_SOURCE PASSAGE:_

>>>>>

Public Allies brags that more than 80% of graduates have continued working in nonprofit or government jobs. It's training the "next generation of nonprofit leaders" — future "social entrepreneurs."
The Obamas discourage work in the private sector. "Don't go into corporate America," Michelle has exhorted youth. "Work for the community. Be social workers." Shun the "money culture," Barack added. "Individual salvation depends on collective salvation."
"If you commit to serving your community," he pledged in his Denver acceptance speech, "we will make sure you can afford a college education." So, go through government to go to college, and then go back into government.
Many of today's youth find the pitch attractive. "I may spend the rest of my life trying to create social movement," said Brian Coovert of the Cincinnati chapter. "There is always going to be work to do. Until we have a perfect country, I'll have a job."
Not all the recruits appreciate the PC indoctrination. "It was too touchy-feely," said Nelly Nieblas, 29, of the 2005 Los Angeles class. "It's a lot of talk about race, a lot of talk about sexism, a lot of talk about homophobia, talk about -isms and phobias."
One of those -isms is "heterosexism," which a Public Allies training seminar in Chicago describes as a negative byproduct of "capitalism, white supremacy, patriarchy and male-dominated privilege."
The government now funds about half of Public Allies' expenses through Clinton's AmeriCorps. Obama wants to fully fund it and expand it into a national program that some see costing $500 billion. "We've got to have a civilian national security force that's just as powerful, just as strong, just as well-funded" as the military, he said.
The gall of it: The Obamas want to create a boot camp for radicals who hate the military — and stick American taxpayers with the bill.
This is a blog, and I should inject my opinion - I'm just kind of speechless right now. How can half the country support this?

<<<<<

_SUPPLIED INFORMATION:_
>>>>>

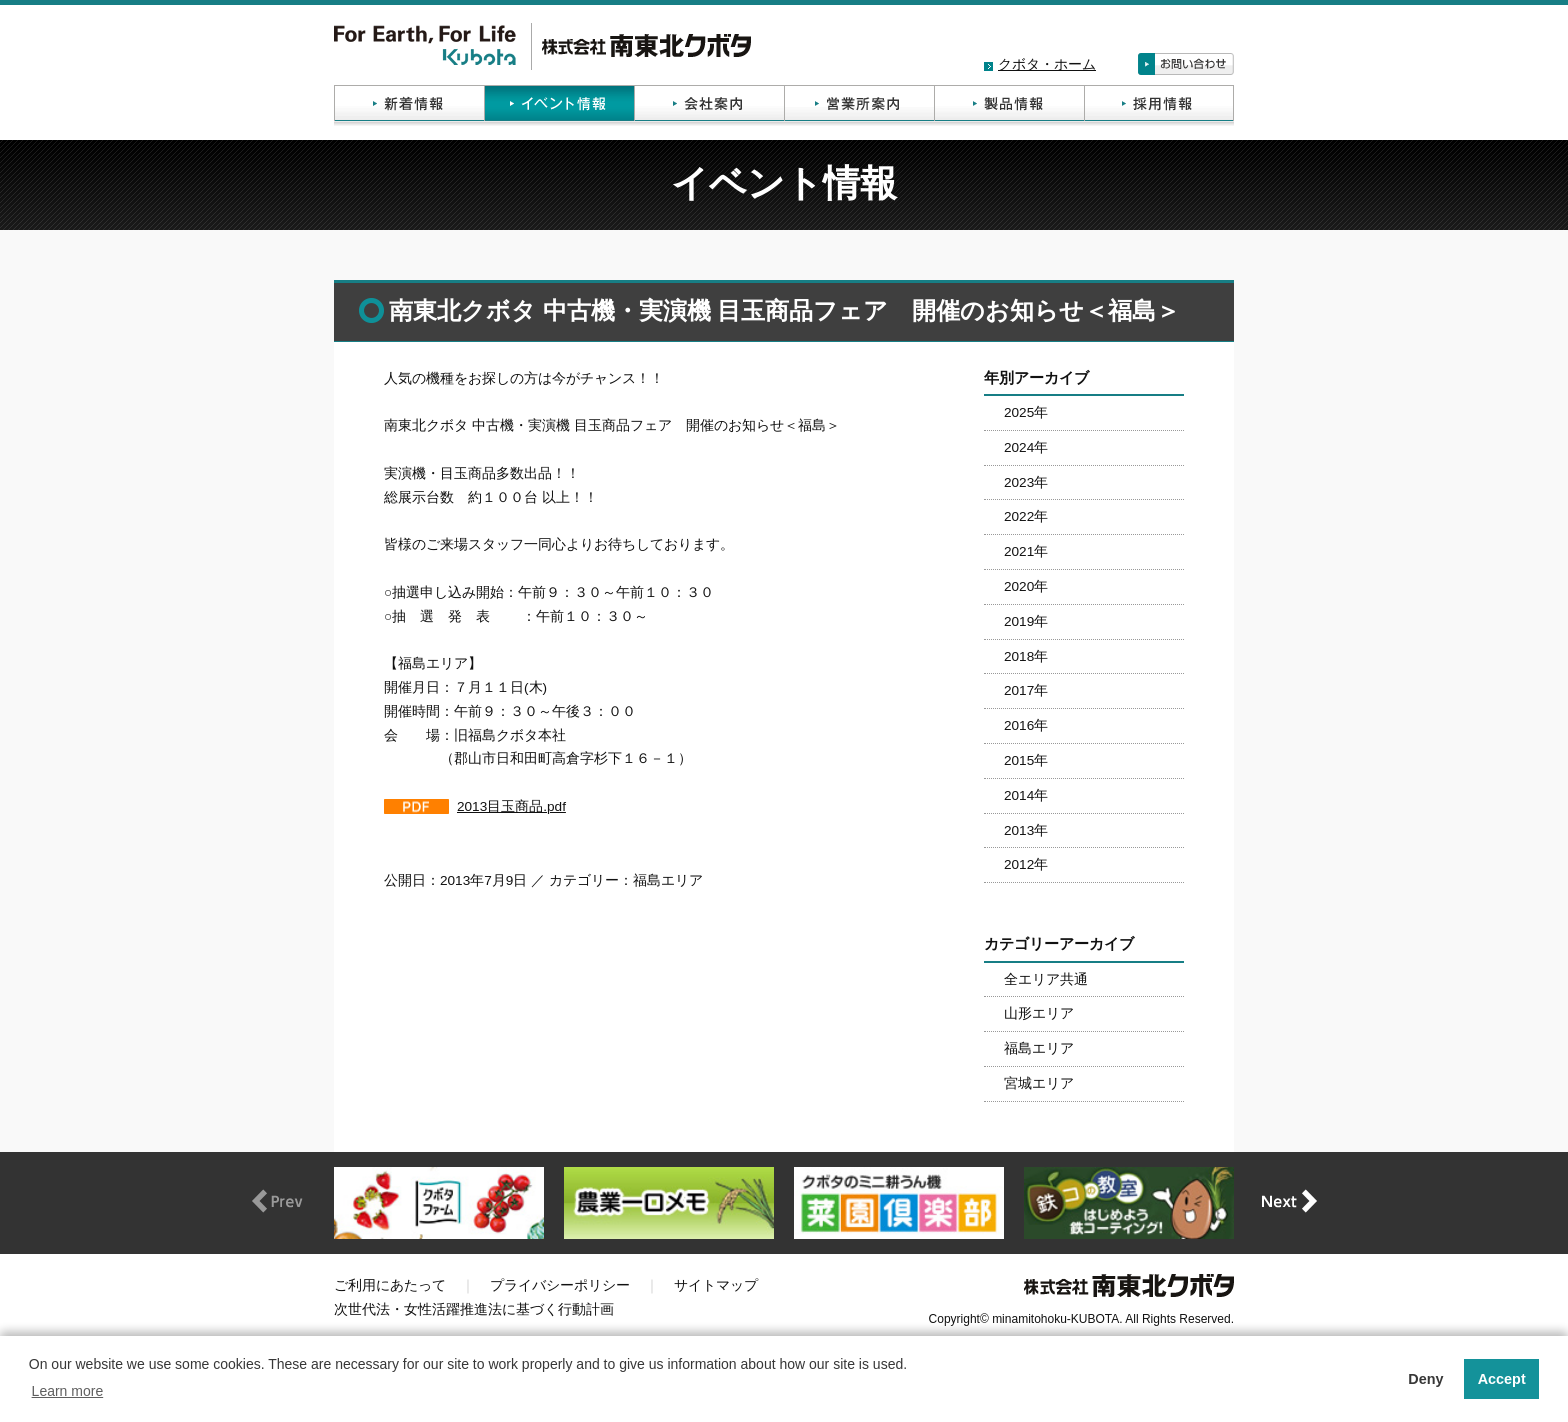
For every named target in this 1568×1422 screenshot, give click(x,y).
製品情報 (1009, 105)
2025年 (1026, 412)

<<<<<

_PROBLEM TO SOLVE:_
Can you rewrite the Public Allies passage from "The Obamas discourage" up to and including "back into government.", putting "neighborhood" wherever "community" appears? The listing comes from a separate source unrelated to the Public Allies passage.

_SOLUTION FOR THIS TASK:_
The Obamas discourage work in the private sector. "Don't go into corporate America," Michelle has exhorted youth. "Work for the neighborhood. Be social workers." Shun the "money culture," Barack added. "Individual salvation depends on collective salvation."
"If you commit to serving your neighborhood," he pledged in his Denver acceptance speech, "we will make sure you can afford a college education." So, go through government to go to college, and then go back into government.